[Opening DATASET RECORDS section]
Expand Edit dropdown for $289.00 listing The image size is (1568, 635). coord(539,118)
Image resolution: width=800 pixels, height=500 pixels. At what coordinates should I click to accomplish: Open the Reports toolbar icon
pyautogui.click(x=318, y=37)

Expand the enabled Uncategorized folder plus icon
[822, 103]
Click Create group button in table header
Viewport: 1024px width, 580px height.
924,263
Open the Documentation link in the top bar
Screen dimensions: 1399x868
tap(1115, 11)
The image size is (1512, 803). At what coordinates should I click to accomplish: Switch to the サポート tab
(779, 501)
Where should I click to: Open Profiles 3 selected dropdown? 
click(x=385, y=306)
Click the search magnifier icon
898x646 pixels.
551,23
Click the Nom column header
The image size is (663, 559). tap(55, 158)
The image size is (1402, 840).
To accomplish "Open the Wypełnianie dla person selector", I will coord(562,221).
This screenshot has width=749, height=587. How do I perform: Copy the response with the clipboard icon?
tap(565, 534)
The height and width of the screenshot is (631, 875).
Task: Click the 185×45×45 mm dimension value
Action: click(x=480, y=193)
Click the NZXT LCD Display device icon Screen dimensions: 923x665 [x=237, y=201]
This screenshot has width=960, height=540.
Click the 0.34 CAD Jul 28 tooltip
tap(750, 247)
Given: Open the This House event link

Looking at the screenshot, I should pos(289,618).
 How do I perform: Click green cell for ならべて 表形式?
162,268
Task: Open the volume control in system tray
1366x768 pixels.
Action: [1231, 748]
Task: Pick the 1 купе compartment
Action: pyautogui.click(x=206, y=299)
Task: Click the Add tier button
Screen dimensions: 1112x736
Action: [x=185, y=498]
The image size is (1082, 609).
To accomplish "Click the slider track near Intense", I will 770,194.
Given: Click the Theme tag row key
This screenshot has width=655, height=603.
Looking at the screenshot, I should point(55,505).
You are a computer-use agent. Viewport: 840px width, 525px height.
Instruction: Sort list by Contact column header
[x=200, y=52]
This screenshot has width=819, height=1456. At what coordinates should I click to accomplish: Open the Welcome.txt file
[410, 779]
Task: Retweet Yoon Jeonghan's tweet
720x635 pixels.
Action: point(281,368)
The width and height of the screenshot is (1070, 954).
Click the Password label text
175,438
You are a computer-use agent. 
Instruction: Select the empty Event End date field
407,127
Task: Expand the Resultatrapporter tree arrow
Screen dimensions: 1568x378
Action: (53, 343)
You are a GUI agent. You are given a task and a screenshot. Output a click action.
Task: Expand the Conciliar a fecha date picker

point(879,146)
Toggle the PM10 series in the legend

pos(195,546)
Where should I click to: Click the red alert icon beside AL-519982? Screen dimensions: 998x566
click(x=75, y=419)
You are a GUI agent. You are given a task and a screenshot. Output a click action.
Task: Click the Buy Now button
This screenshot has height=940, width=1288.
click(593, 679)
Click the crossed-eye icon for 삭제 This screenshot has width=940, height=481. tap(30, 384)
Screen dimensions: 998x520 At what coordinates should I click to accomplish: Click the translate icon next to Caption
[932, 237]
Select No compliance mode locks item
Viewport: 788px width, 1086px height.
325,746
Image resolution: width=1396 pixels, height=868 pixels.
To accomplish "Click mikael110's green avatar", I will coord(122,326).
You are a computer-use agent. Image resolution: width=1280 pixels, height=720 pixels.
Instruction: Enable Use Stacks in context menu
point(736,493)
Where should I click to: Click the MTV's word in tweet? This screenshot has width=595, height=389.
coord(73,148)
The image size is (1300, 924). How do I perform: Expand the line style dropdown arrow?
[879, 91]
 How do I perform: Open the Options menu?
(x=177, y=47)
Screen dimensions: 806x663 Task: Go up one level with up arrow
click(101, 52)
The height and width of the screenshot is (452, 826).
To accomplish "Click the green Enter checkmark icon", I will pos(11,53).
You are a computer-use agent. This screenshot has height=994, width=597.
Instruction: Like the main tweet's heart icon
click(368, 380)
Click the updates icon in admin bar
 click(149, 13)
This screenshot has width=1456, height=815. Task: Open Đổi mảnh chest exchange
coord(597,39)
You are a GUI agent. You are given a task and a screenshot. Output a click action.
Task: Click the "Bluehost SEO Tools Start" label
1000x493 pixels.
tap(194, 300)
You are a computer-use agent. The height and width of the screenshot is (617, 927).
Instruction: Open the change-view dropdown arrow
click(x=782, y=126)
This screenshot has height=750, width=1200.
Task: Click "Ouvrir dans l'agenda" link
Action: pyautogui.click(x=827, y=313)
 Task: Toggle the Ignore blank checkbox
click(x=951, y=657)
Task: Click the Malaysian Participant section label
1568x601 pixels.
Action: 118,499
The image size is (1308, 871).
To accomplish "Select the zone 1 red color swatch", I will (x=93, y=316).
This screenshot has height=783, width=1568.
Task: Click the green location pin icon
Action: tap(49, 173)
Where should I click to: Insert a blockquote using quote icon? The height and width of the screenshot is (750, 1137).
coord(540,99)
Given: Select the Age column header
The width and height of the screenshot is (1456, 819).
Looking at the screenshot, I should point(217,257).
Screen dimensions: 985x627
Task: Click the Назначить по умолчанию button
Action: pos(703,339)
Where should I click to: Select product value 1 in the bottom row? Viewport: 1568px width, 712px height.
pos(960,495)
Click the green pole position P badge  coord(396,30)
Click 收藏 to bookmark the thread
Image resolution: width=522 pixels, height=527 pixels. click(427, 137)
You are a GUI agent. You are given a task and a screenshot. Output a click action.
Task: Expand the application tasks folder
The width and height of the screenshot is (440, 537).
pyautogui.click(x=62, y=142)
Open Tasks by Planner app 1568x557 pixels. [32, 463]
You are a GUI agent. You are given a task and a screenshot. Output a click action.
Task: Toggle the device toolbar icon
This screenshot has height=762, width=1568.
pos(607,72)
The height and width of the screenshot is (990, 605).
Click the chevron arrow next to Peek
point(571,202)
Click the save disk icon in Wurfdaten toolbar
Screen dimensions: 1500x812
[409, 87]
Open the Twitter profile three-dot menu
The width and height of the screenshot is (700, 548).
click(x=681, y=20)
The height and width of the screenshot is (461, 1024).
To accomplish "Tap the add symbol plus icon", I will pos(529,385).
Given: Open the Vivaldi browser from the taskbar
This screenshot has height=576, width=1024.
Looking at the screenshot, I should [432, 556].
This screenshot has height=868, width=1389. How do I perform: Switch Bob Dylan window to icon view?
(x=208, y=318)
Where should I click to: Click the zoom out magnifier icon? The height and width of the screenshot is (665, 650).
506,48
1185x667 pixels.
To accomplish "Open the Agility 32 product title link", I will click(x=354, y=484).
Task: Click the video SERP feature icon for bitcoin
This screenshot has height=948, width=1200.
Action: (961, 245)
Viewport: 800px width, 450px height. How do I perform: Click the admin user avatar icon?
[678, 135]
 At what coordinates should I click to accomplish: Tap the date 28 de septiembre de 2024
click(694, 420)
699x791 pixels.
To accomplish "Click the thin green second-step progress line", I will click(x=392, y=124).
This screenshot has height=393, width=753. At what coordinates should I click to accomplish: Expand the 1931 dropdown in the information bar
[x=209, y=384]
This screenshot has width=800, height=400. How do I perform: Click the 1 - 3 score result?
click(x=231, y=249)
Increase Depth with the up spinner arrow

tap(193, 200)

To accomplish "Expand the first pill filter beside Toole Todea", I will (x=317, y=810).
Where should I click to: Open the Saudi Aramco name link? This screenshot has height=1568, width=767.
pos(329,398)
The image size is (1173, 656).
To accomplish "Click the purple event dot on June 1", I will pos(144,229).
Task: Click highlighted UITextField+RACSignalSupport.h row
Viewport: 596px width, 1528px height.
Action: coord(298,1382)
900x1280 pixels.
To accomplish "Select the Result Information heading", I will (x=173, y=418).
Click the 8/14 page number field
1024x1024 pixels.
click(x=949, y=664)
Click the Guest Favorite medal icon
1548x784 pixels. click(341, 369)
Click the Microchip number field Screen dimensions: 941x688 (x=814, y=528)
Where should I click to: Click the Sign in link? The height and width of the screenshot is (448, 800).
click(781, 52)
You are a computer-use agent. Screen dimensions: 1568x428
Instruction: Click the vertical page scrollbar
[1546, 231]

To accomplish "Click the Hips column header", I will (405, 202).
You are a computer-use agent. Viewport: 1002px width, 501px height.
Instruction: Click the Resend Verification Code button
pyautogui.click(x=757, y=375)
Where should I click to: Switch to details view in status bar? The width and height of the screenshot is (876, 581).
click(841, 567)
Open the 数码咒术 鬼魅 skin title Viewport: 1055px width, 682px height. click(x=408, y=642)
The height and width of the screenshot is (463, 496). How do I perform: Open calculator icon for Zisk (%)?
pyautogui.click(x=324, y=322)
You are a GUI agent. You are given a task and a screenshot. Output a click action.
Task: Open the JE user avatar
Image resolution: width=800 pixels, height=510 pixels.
[Closing DATASET RECORDS section]
Whenever a line above includes "computer", copy it in full.

ANSWER BOX.
You are a computer-use agent. Viewport: 840px width, 525px height.
You are a computer-use agent. 
You are a computer-use agent. Image resolution: width=1280 pixels, height=720 pixels.
You are a computer-use agent. This screenshot has height=994, width=597.
You are a computer-use agent. The height and width of the screenshot is (617, 927).
You are a computer-use agent. Screen dimensions: 1568x428
You are a computer-use agent. Viewport: 1002px width, 501px height.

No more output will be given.